Le 23 septembre, oui à une protection contre le tabagisme passif uniforme!

N’en déplaise aux consommateurs impatients…

Ces dernières années, plusieurs des tentatives de libéraliser les horaires de travail sont venues de Zurich. Ainsi, c’est pour légaliser a posteriori le centre commercial «shopville» sis sous la gare centrale de Zurich que l’initiative Hegetschwiler pour libéraliser le travail dominical dans toutes les grandes gares a été déposée. Plus récemment, c’est parce que quelques échoppes (ou «shops») de stations-service zurichoises se sont fait interdire d’ouvrir la nuit par le tribunal fédéral (qui a, comme la loi l’exige, donné la priorité à la santé et à la vie familiale des travailleurs concernés) que l’initiative Lüscher a été lancée, afin qu’ils puissent ouvrir 24h/24 en faveur d’une petite minorité de consommateurs impatients. A chaque fois, on a l’impression que c’est la «grande ville moderne» qui veut faire tomber des législations «obsolètes» et «contraires aux intérêts des consommateurs». On en était presque à la lutte des urbains visionnaires contre les bouseux conservateurs.

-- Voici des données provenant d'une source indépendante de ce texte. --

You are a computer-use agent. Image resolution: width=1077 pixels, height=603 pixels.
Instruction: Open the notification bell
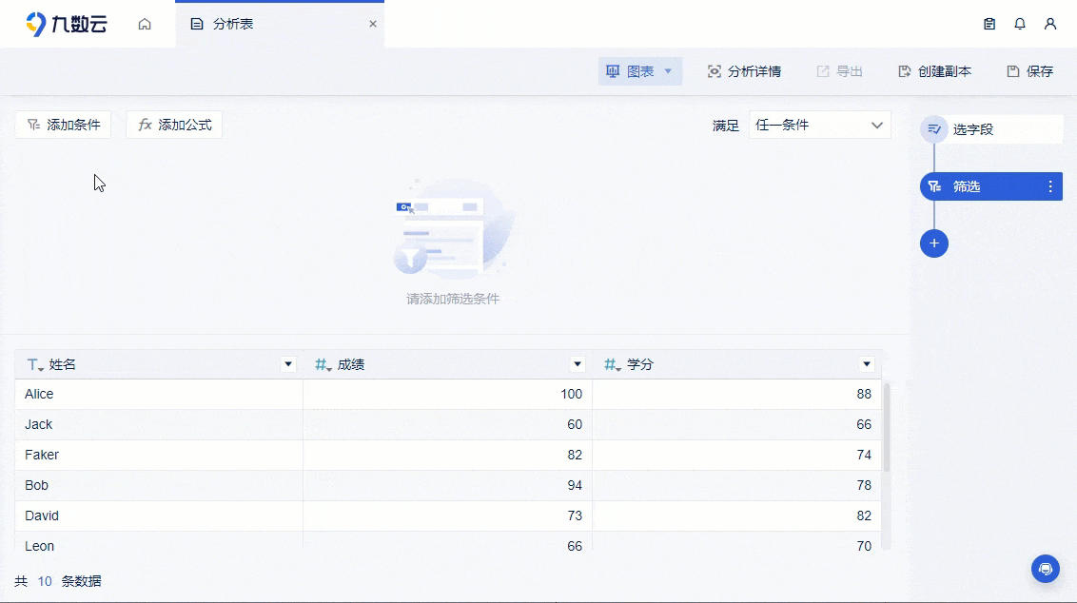(x=1020, y=24)
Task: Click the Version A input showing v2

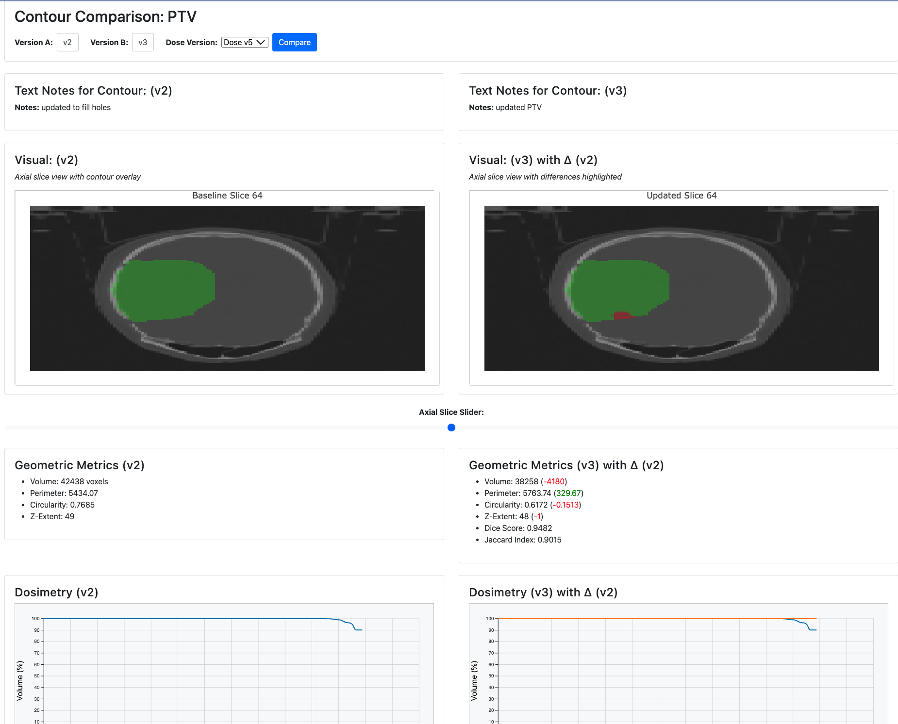Action: coord(67,42)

Aujourd’hui 17 juin, les zurichois ont fait mentir ce cliché de la manière la plus nette qui soit en rejetant massivement l’initiative du PLR «le client est roi», qui souhaitait libéraliser complètement les horaires de travail de tous les commerces (et des branches à leur service, nettoyage, logistique, sécurité, etc.). Le même jour, les électeurs lucernois ont aussi refusé d’étendre les horaires des commerces. Cette nette double-défaite des ultralibéraux montre que, contrairement à ce que l’on pourrait croire, les zurichois tiennent eux aussi à la santé des salariés et à la qualité de vie, qu’une prolongation des horaires des magasins n’aurait pas manqué de diminuer (trafic, bruits, attroupement, nuisances dues à l’alcool, etc.). Ce résultat est de très bon augure avant le référendum – très probable – contre le travail de nuit et du dimanche dans les échoppes de stations-service. A moins que le Conseil des Etats, qui va bientôt se saisir de l’initiative «Lüscher» ne prenne soudain conscience que le peuple, et ce n’est pas la première fois, n’est pas du côté de ceux qui veulent une société qui ne se repose jamais.